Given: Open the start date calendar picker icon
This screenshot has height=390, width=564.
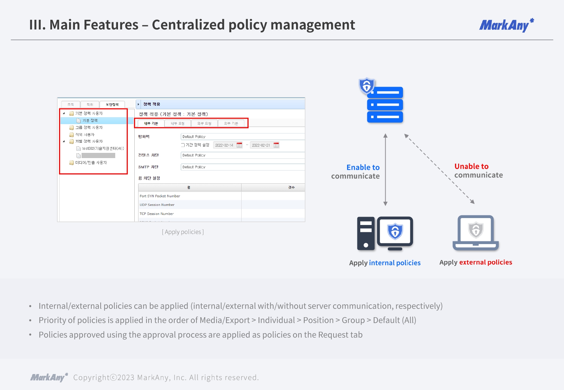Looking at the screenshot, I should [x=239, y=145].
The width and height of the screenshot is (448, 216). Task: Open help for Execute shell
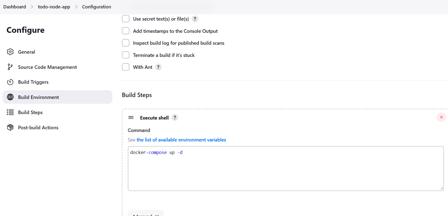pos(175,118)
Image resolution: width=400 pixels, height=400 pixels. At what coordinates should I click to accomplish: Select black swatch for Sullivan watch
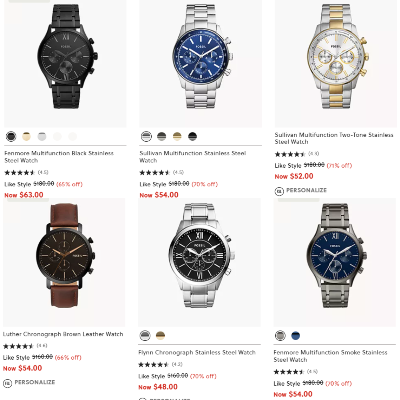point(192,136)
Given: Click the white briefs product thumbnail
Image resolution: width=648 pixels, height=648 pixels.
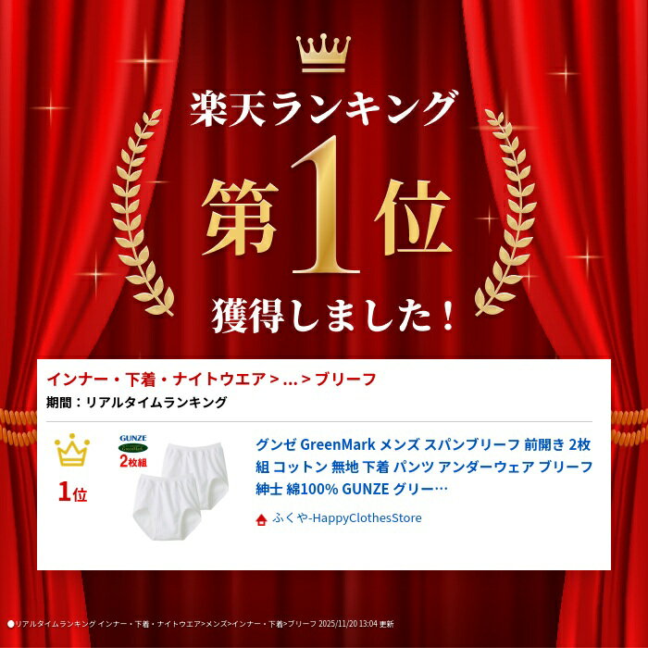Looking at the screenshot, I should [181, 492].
- - -
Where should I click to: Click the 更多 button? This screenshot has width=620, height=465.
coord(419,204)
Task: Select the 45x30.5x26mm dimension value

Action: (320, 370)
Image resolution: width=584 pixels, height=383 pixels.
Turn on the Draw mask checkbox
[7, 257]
- - -
### [Problem requirements]
Say only the number of lines above holding "Given".

### [Response box]
2